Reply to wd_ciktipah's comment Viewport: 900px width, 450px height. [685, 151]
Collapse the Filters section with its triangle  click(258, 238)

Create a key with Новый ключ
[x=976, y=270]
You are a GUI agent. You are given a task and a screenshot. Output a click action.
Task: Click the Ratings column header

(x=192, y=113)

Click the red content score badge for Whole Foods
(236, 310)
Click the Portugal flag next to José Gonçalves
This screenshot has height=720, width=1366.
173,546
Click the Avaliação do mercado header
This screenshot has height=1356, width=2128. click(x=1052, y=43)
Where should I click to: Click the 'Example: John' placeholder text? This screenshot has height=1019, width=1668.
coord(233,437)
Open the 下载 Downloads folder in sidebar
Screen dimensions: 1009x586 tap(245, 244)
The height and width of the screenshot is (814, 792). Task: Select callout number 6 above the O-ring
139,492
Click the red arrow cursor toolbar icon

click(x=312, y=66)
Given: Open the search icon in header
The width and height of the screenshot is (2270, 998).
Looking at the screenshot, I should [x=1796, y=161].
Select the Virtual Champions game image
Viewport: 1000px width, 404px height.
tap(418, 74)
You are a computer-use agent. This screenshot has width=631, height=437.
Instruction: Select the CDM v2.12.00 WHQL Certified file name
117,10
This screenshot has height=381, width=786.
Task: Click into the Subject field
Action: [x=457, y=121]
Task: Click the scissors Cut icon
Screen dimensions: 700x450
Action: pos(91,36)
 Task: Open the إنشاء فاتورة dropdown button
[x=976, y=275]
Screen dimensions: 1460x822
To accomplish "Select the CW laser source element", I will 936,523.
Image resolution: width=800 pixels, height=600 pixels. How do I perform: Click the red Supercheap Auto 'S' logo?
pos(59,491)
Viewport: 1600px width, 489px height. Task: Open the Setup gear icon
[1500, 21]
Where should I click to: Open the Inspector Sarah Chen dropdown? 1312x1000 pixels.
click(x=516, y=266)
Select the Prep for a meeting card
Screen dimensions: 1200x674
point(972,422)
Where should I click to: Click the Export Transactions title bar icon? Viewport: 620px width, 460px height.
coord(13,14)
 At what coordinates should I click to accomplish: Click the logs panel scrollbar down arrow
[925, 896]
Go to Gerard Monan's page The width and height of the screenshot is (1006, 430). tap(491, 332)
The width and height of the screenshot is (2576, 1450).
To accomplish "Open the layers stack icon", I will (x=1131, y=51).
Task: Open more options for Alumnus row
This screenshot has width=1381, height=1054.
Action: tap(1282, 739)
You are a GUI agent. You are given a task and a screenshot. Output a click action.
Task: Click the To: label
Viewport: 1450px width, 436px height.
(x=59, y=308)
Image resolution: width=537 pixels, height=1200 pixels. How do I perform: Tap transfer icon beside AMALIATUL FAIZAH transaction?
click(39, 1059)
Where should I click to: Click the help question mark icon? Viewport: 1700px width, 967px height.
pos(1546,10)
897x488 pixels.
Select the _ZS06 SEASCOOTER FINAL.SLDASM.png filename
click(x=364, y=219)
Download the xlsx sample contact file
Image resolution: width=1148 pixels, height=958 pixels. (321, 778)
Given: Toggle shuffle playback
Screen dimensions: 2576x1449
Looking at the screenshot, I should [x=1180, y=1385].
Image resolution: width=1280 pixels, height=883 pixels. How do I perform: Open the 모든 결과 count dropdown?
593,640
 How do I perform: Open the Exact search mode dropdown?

## Exercise task
Identify each line in the items above that contains the word "Open" and copy those lines in full.

## Solution to the problem
Open the 下载 Downloads folder in sidebar
Given: Open the search icon in header
 Task: Open the إنشاء فاتورة dropdown button
Viewport: 1600px width, 489px height. Task: Open the Setup gear icon
Where should I click to: Open the Inspector Sarah Chen dropdown? 1312x1000 pixels.
To accomplish "Open the layers stack icon", I will (x=1131, y=51).
Task: Open more options for Alumnus row
Image resolution: width=1280 pixels, height=883 pixels. How do I perform: Open the 모든 결과 count dropdown?
 How do I perform: Open the Exact search mode dropdown?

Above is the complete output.